Football legend scouting Socceroos job
JURGEN Klinsmann has commissioned one of his closest friends to scouting the possibility of being Socceroos coach at next year's FIFA World Cup in Russia.
The 1990 West German World Cup winner has shown keen interest in being the ideal mentor for Australia.
But the sticking point could be Klinsmann's potential salary.
It's understood Football Federation Australia has put aside about $1.5 million per annum for a Socceroos boss while the German legend was earning a reported $3.3 million annual base salary during his five-year stint as boss of the US.
Sources told The Advertiser Klinsmann, 53, made the inquiry after Ange Postecoglou unsurprisingly stepped down from the post last week after guiding Australia to its fourth consecutive World Cup following its 3-0 aggregate win over Honduras in an intercontinental play off.
One of Klinsmann's very good friends who also works closely with him in the game put in a phone call to a former Socceroo quizzing him about the quality of the A-League, the strength of the national team and the likelihood of Australia being competitive at the World Cup in Russia.
Klinsmann has according to sources likened the Australian gig to what he had been used to with the US national team.

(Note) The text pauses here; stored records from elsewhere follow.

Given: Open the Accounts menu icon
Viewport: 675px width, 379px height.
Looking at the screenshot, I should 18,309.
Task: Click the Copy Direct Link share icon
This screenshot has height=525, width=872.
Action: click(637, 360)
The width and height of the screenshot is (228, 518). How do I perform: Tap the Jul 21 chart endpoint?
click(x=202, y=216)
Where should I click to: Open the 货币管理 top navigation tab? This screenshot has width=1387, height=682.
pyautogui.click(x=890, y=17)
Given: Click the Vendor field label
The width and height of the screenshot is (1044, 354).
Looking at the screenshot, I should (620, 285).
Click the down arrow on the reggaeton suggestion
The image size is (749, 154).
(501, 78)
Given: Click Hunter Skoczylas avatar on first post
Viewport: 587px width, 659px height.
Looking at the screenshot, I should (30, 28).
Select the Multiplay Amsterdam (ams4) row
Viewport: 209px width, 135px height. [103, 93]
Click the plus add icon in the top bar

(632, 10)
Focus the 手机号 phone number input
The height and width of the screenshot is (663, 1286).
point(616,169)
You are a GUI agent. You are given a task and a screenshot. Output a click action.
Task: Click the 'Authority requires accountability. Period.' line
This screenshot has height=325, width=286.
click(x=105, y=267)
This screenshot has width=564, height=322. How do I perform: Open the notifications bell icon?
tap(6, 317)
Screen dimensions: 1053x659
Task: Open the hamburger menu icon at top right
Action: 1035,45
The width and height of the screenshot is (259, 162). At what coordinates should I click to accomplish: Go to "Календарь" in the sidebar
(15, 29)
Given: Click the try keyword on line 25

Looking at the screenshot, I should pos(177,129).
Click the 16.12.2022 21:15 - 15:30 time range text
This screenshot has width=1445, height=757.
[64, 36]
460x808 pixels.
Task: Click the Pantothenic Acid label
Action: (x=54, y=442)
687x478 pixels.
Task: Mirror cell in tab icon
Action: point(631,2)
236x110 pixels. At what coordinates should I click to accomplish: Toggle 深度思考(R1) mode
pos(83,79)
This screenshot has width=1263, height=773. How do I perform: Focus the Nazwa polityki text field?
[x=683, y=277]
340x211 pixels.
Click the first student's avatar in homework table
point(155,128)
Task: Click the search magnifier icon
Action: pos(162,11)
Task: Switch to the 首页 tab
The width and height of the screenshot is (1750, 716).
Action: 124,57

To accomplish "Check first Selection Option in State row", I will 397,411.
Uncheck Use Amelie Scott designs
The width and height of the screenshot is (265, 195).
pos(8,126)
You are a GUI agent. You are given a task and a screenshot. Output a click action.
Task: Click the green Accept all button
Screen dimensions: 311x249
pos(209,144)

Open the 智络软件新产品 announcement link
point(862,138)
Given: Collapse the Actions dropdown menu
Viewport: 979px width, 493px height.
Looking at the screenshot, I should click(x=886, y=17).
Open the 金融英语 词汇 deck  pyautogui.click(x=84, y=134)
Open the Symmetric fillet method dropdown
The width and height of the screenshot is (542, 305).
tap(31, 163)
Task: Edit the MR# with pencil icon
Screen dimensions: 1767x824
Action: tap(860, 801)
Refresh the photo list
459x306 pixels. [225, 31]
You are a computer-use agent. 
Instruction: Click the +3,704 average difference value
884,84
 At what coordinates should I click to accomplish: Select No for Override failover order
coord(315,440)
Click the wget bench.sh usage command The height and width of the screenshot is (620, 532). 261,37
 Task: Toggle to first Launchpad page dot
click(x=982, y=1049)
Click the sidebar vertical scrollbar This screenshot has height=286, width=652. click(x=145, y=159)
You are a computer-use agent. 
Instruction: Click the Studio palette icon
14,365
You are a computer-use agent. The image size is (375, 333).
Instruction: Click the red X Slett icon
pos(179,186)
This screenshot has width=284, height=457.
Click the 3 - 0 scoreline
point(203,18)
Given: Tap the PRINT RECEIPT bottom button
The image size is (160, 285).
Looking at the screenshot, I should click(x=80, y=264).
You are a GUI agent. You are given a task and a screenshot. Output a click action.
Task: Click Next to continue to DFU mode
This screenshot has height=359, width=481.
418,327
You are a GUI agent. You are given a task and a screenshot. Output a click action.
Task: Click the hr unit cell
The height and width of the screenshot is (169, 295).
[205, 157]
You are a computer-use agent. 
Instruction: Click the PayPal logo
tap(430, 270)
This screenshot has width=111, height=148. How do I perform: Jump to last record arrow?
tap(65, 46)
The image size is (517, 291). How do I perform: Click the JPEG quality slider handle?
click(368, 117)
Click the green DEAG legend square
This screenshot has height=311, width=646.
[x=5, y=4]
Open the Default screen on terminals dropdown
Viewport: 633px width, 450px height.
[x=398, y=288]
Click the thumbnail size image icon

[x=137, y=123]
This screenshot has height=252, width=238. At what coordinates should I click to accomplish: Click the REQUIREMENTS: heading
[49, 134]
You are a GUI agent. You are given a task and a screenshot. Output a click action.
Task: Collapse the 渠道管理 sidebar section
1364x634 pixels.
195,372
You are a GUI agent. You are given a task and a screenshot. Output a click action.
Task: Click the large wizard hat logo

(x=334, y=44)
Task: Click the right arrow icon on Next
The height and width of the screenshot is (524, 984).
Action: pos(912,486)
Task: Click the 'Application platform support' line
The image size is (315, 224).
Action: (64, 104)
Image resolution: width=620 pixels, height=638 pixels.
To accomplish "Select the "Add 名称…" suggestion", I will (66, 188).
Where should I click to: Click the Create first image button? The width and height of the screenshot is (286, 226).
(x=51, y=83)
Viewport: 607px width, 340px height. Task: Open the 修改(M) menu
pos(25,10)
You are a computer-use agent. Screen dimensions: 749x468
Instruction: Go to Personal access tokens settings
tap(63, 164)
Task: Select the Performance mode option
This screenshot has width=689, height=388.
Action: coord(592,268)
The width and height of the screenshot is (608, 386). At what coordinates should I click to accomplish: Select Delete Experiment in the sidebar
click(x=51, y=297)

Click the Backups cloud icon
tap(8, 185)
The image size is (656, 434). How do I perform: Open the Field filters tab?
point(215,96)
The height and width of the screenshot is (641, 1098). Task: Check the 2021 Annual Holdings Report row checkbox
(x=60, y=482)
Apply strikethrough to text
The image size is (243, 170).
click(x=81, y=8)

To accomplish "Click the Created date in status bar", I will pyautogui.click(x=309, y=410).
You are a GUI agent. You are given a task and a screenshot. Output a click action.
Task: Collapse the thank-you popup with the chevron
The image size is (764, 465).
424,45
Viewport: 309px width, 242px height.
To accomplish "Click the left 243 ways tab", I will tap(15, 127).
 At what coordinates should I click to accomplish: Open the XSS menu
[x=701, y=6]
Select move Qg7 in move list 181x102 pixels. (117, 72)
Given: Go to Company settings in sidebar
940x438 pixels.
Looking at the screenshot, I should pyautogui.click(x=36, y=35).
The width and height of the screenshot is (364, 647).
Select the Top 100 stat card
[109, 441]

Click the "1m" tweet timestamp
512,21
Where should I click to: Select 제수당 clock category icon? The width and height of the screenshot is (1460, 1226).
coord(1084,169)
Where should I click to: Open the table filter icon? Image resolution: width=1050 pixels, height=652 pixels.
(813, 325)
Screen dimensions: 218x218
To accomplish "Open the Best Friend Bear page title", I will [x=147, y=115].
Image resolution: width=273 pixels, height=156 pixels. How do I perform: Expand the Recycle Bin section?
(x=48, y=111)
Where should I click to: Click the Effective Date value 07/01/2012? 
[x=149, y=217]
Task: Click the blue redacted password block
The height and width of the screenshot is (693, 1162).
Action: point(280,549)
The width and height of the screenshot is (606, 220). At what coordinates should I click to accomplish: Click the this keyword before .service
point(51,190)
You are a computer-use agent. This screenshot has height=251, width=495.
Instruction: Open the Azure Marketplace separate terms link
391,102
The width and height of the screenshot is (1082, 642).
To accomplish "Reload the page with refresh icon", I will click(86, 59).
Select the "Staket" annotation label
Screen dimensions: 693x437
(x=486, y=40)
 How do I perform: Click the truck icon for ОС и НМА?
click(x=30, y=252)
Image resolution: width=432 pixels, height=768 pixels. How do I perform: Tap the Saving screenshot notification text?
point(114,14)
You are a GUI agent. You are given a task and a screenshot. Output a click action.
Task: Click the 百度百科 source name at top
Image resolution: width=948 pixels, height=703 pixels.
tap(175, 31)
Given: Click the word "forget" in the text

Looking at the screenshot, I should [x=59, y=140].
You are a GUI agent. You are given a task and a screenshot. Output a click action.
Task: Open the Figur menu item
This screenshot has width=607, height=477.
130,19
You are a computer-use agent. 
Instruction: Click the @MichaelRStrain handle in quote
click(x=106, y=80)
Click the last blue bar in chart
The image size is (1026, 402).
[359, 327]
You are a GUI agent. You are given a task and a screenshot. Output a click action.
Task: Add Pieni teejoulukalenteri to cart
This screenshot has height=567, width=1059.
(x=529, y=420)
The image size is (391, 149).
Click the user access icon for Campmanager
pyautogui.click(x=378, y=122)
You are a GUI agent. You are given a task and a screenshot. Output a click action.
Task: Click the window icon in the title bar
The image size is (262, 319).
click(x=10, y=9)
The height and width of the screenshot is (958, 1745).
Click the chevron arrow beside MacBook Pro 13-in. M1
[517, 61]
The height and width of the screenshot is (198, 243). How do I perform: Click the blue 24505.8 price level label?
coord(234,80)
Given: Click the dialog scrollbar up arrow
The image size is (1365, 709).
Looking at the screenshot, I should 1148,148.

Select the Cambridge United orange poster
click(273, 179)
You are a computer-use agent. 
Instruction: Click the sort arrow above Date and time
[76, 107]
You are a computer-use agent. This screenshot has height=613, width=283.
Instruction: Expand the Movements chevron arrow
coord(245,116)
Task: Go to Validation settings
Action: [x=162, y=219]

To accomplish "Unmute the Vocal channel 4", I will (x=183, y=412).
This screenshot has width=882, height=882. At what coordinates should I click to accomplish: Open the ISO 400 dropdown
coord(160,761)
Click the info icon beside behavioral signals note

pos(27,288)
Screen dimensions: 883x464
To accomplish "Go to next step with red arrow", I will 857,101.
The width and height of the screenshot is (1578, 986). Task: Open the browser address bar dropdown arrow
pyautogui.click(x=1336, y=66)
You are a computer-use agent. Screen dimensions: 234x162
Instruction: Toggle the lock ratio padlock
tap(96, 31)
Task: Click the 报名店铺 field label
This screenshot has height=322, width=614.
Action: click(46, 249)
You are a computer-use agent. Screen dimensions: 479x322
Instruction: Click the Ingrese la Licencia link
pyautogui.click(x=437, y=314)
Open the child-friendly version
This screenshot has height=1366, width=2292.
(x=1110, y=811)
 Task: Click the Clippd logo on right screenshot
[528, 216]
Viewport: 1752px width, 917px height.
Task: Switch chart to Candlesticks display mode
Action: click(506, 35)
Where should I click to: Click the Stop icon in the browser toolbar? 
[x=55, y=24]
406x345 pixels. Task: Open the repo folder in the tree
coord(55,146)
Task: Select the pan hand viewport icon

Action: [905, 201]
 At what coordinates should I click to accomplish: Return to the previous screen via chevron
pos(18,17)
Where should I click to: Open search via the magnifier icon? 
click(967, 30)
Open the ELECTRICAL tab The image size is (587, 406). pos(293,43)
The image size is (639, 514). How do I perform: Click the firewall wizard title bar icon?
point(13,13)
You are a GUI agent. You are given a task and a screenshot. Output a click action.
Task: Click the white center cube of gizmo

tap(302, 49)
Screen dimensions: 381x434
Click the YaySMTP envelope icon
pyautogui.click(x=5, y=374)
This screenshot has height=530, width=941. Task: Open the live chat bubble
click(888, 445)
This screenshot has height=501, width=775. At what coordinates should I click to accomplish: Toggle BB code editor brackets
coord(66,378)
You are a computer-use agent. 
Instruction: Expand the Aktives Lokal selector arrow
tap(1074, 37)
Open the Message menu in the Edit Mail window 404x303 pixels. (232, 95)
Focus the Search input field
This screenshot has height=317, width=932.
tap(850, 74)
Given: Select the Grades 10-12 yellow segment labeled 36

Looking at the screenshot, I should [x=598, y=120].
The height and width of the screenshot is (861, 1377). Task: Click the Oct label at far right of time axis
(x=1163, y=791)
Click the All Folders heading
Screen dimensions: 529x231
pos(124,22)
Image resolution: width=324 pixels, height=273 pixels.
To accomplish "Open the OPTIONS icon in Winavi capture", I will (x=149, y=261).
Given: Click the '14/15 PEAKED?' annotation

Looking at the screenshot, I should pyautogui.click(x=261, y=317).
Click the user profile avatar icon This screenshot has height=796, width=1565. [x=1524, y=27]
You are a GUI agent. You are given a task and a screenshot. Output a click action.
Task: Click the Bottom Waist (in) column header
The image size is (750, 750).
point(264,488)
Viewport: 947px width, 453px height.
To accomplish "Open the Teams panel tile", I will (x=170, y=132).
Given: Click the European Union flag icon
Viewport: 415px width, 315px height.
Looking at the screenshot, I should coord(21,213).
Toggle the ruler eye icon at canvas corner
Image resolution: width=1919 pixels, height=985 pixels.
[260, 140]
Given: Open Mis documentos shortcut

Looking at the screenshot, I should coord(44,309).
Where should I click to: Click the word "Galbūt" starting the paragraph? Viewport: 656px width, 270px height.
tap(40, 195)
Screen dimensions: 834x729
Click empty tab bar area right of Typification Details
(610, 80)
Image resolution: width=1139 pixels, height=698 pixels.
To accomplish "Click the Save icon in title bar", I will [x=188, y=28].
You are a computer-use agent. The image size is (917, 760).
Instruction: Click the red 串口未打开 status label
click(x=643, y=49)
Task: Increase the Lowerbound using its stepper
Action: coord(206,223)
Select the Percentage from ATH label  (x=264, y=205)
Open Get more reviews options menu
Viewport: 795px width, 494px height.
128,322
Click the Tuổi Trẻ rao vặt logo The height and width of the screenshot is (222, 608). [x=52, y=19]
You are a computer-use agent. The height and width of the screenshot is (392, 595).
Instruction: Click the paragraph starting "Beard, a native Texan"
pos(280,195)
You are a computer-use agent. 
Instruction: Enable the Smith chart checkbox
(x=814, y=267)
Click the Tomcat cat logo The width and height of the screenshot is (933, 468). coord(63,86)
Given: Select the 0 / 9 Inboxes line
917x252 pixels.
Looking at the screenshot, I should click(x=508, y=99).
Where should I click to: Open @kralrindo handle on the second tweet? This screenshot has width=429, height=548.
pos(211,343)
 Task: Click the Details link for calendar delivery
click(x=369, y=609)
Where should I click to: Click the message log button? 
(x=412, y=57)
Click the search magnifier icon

The German is understood to be very keen to lead the Socceroos given Australia has a very similar sports landscape to the US where the game isn't the No. 1 sport in terms of popularity for TV ratings among other mediums.
The National Football League, Major League Baseball, the National Basketball Association and the National Hockey League are in front of Major League Soccer in the popularity stakes.
After guiding Germany to third place at their home World Cup in 2006 where Italy won the crown Klinsmann coached Bayern Munich in 2008 before winning the US job in 2011.
He was in charge of the national team for 98 matches winning 55 games, losing 28 times between leading the US to the round-of-16 at the Brazil World Cup in 2014.
He was sacked from the job in November 2016 after a string of disappointing results before the US incredibly failed to reach its seventh consecutive World Cup under former boss Bruce Arena this year.